Je crois tout à fait nécessaire d’avancer
sur le travail de recherche d’alternatives aux herbicides car leur utilisation
pose des problèmes environnementaux évidents. Les mouvements écologistes les
exagèrent volontairement, mais les nier serait absurde.
L’utilisation
des herbicides permet de maintenir les sols dans un état optimal de fertilité
naturelle, donc d’augmenter les rendements des cultures, tout en contrôlant la
consommation d’eau et de fertilisants.
Un
bon usage des herbicides apporte nettement plus d’avantages que
d’inconvénients.
L’impact environnemental global de leur
utilisation est très positif si l’application est réalisée avec les produits
adaptés, à la dose nécessaire et suffisante, au moment opportun et avec des
équipements en bonnes conditions et bien réglés.
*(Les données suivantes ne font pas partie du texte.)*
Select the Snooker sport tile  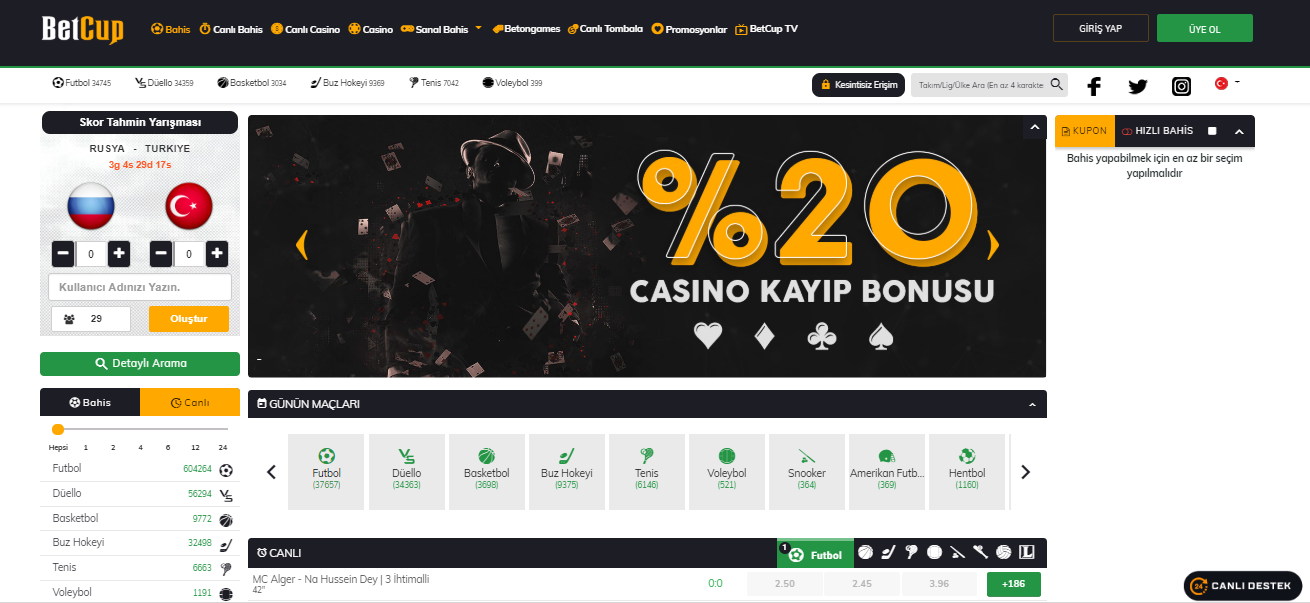click(x=807, y=472)
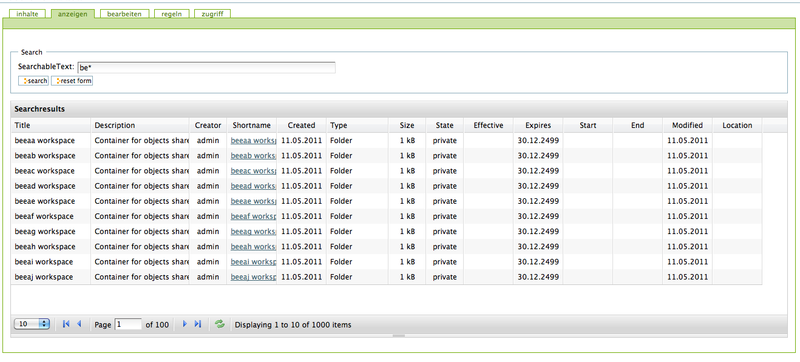Open the zugriff tab
Viewport: 800px width, 362px height.
212,14
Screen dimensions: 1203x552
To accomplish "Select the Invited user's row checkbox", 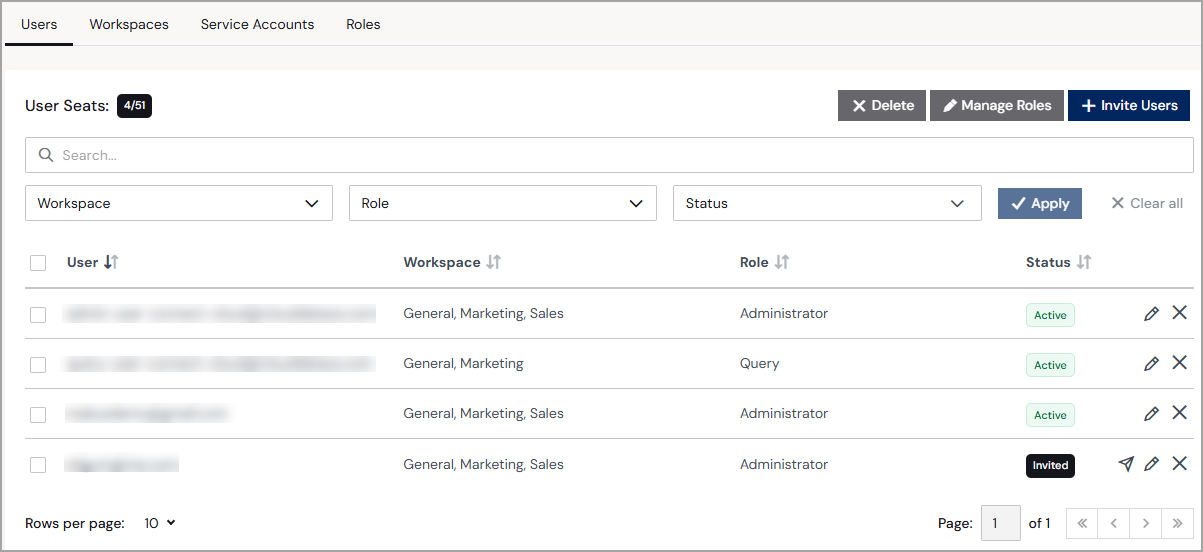I will point(38,465).
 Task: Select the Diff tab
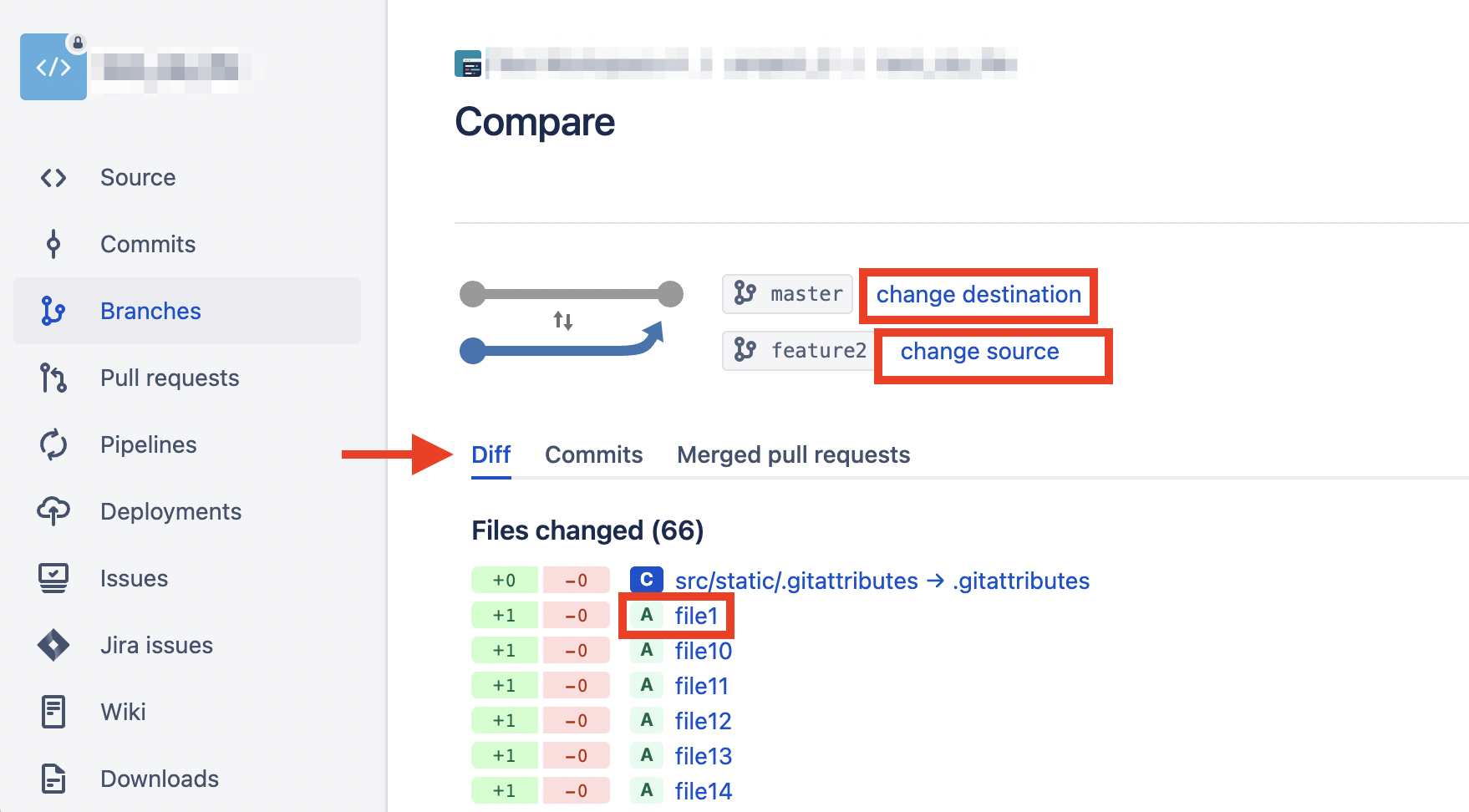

On pourrait dire que, actuellement, les
herbicides sont un mal nécessaire en agriculture. Il est probable que cette
situation perdure longtemps. Ce qui changera probablement, c’est le type de
produits qu’on utilisera dans l’avenir et leur impact environnemental.
Les
herbicides sont nécessaires à l’humanité. Ils
sont un des outils dont dispose l’agriculture pour augmenter la production
d’aliments afin de répondre aux besoins d’une population mondiale en constante
augmentation.
Sachons les faire évoluer, et utilisons-les
de manière précise et raisonnée. Nous en obtiendrons tous les bénéfices qu’ils
peuvent nous apporter, en réduisant au maximum leurs inconvénients.